Annu Int Conf IEEE Eng Med Biol Soc. 2021 Nov;2021:5788-5791. doi: 10.1109/EMBC46164.2021.9629983.
Alzheimer's disease (AD) is the most prevalent neurodegenerative disorder and the most common form of dementia in the elderly. Because gene is an important clinical risk factor resulting in AD, genomic studies, such as genome-wide association studies (GWAS), have widely been applied into AD studies. However, main shortcomings of GWAS method were that hereditary deletions were evident in the GWAS studies, which resulted in low classification or prediction abilities by using GWAS analysis. Therefore, this paper proposed a novel deep learning genomics approach and applied it to discriminate AD patients and healthy control (HC) subjects. In this study, we selected genotype data of 988 subjects enrolled in the ADNI, including 622 AD patients and 366 HC subjects. The proposed deep learning genomics (DLG) approach was composed of three steps: quality control, SNP genotype coding, and classification. The Resnet framework was used as the DLG model in this study. In the comparative GWAS analysis, APOE ε4 status and the normalized theta-value of the significant SNP loci were seen as predictors to classify genetically using Support Vector Machine (SVM). All data were divided into one training & validation group and one test group. 5-fold cross-validation was used in 500 times. Finally, we compared the classification results between DLG model and traditional GWAS analysis. As a result, the accuracy, sensitivity, and specificity of classification for traditional GWAS analysis was 71.38%±0.63%, 63.13%±2.87% and 85.59%±6.66% in the test group; while the accuracy, sensitivity, and specificity of classification for DLG model was 92.65%±4.80%, 85.00%±16.25% and 97.10%±4.38% in the test group. Hence, the DLG model can achieve higher accuracy and sensitivity when applied to AD. More importantly, we discovered several novel genetic biomarkers of AD, including rs6311 and rs6313 in HTR2A, and rs690705 in RFC3. The roles of these novel loci in AD should be explored future.

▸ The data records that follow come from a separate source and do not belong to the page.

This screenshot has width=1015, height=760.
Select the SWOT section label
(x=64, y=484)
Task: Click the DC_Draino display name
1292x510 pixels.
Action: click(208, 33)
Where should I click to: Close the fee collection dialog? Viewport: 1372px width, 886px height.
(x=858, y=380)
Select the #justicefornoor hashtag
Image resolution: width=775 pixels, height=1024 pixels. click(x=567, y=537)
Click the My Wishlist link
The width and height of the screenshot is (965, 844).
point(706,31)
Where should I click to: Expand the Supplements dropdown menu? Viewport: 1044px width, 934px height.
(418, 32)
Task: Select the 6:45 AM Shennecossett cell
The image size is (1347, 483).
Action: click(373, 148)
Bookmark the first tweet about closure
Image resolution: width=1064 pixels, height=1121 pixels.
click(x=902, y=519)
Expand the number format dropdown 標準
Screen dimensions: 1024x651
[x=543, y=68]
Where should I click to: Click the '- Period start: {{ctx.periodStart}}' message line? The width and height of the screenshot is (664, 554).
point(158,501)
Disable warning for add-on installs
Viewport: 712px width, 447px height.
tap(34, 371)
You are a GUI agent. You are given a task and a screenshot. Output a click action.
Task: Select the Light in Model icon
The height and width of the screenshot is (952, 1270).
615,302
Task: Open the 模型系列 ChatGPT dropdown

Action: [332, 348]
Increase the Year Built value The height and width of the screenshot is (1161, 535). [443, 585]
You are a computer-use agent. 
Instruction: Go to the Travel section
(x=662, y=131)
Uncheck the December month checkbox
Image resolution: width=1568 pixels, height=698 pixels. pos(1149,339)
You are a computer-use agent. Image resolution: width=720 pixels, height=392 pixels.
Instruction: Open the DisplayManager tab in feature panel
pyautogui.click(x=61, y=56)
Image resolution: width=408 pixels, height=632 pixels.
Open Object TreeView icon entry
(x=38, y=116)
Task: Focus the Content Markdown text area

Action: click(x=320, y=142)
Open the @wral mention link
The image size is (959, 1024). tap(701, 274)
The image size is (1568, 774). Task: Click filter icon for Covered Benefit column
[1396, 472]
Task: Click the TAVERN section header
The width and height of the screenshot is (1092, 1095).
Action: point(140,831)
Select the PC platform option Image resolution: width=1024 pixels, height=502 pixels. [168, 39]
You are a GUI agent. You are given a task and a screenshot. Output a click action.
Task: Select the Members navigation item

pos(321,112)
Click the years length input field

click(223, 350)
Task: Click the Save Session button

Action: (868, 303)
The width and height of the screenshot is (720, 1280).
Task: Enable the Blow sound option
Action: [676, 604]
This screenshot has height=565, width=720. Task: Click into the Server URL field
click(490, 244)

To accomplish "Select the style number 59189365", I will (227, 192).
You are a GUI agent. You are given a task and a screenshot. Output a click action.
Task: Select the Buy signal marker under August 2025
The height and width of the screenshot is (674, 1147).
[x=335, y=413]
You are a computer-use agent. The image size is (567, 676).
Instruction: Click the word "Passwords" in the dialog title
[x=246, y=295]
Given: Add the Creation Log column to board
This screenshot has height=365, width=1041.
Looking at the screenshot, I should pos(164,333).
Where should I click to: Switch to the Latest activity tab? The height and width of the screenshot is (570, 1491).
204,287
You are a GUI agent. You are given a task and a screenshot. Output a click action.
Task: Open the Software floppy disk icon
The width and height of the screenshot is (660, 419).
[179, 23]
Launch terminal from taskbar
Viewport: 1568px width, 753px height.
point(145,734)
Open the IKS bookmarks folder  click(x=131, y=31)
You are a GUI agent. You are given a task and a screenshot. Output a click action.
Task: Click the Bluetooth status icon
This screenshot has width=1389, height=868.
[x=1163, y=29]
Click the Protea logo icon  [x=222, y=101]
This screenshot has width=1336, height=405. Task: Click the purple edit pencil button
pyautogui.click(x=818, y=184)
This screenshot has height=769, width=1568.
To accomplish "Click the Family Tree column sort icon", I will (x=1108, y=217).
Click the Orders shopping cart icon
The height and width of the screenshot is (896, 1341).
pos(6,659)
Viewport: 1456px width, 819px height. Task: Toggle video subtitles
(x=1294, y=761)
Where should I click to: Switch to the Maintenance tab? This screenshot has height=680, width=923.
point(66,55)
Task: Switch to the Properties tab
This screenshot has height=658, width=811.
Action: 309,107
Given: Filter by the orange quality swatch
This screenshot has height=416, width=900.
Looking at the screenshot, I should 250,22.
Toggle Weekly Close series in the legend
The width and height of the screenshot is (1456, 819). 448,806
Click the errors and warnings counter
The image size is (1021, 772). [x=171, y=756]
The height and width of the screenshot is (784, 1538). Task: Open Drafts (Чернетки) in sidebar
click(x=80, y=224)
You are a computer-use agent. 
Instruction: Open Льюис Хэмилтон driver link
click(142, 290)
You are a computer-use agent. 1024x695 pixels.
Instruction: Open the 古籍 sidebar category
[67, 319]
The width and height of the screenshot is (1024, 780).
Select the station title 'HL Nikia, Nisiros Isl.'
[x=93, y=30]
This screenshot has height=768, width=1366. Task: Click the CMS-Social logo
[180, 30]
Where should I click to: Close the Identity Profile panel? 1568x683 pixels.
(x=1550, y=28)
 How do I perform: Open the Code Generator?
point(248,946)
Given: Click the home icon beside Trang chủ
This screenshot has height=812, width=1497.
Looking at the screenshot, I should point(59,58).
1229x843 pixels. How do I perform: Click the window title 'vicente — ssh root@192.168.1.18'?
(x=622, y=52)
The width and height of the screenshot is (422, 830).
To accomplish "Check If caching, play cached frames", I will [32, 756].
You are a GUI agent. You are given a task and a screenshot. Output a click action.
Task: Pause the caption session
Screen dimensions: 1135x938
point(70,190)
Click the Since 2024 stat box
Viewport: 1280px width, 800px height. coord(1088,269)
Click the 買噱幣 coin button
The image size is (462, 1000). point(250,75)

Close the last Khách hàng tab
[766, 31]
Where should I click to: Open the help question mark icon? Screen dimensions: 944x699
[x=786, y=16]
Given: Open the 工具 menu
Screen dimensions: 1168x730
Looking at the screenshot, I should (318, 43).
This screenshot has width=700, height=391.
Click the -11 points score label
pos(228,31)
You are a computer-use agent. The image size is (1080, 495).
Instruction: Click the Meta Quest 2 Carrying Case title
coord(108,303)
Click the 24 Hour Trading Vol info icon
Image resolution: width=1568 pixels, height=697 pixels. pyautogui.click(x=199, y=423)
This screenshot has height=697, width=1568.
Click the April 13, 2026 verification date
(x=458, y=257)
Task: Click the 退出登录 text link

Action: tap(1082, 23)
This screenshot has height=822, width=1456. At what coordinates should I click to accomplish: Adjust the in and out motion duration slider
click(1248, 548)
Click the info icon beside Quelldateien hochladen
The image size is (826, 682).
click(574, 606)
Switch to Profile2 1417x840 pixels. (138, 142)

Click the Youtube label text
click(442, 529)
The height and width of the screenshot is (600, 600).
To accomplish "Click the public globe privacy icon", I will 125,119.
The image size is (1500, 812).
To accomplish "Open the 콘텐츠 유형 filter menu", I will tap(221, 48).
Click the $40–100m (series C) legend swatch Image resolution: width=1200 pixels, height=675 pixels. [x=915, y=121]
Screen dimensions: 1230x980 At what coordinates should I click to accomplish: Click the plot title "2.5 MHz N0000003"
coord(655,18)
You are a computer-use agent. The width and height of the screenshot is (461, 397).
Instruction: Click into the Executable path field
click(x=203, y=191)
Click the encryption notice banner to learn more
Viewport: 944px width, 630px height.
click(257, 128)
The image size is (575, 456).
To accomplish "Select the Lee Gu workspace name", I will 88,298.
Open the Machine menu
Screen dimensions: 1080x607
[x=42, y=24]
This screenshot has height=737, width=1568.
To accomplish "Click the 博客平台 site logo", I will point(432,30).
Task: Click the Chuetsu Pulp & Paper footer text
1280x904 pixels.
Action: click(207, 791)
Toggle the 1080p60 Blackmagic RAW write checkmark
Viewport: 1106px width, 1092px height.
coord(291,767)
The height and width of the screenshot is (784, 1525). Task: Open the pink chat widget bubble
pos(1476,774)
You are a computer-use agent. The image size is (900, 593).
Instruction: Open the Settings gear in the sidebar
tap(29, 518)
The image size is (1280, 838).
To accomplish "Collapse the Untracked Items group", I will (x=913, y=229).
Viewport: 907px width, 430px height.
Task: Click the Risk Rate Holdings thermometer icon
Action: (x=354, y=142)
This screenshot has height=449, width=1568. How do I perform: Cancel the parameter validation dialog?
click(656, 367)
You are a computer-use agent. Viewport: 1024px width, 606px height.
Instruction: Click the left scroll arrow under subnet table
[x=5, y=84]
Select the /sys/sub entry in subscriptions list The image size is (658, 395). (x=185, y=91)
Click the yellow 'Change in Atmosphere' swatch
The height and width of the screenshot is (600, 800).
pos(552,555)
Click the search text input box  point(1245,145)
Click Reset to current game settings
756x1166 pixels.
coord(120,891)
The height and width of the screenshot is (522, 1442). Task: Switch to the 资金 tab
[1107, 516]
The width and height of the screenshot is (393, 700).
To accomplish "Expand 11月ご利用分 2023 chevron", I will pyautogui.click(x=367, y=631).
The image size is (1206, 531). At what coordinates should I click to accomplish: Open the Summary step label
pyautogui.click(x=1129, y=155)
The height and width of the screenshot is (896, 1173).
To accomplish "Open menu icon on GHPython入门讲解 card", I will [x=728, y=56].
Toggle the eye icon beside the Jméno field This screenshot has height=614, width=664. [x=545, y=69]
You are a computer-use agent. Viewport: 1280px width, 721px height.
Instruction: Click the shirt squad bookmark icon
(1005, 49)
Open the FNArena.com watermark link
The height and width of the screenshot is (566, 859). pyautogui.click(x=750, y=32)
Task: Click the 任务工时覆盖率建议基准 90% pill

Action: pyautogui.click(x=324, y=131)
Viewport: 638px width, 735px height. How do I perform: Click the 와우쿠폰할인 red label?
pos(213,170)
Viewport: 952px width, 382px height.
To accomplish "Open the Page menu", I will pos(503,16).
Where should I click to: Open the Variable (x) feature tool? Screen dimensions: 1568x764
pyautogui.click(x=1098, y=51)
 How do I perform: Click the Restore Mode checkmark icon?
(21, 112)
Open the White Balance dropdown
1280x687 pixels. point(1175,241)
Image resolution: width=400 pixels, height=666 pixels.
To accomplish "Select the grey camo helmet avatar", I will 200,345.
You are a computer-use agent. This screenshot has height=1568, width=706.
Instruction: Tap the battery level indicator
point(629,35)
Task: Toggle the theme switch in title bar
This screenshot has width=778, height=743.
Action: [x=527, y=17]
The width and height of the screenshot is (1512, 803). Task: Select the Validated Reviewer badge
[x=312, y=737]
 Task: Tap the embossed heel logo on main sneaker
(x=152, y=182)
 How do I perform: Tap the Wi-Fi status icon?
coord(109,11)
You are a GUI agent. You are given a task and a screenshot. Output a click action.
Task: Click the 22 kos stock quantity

阿尔茨海默病(AD)是最常见的神经退行性疾病,也是老年人中最常见的痴呆症形式。由于基因是导致 AD 的重要临床风险因素,因此基因组研究,如全基因组关联研究(GWAS),已广泛应用于 AD 研究。然而,GWAS 方法的主要缺点是 GWAS 研究中明显存在遗传缺失,这导致使用 GWAS 分析的分类或预测能力较低。因此,本文提出了一种新的深度学习基因组学方法,并将其应用于区分 AD 患者和健康对照(HC)受试者。在这项研究中,我们选择了 ADNI 中招募的 988 名受试者的基因型数据,包括 622 名 AD 患者和 366 名 HC 受试者。所提出的深度学习基因组学(DLG)方法由三个步骤组成:质量控制、SNP 基因型编码和分类。在这项研究中,Resnet 框架被用作 DLG 模型。在比较 GWAS 分析中,APOE ε4 状态和显著 SNP 位点的归一化 theta 值被视为使用支持向量机(SVM)进行遗传分类的预测因子。所有数据均分为一组训练和验证组以及一组测试组。在 500 次中进行了 5 折交叉验证。最后,我们比较了 DLG 模型和传统 GWAS 分析的分类结果。结果,传统 GWAS 分析在测试组中的分类准确性、敏感性和特异性分别为 71.38%±0.63%、63.13%±2.87%和 85.59%±6.66%;而 DLG 模型在测试组中的分类准确性、敏感性和特异性分别为 92.65%±4.80%、85.00%±16.25%和 97.10%±4.38%。因此,当应用于 AD 时,DLG 模型可以实现更高的准确性和敏感性。更重要的是,我们发现了一些 AD 的新遗传生物标志物,包括 HTR2A 中的 rs6311 和 rs6313 以及 RFC3 中的 rs690705。这些新位点在 AD 中的作用应在未来进行探索。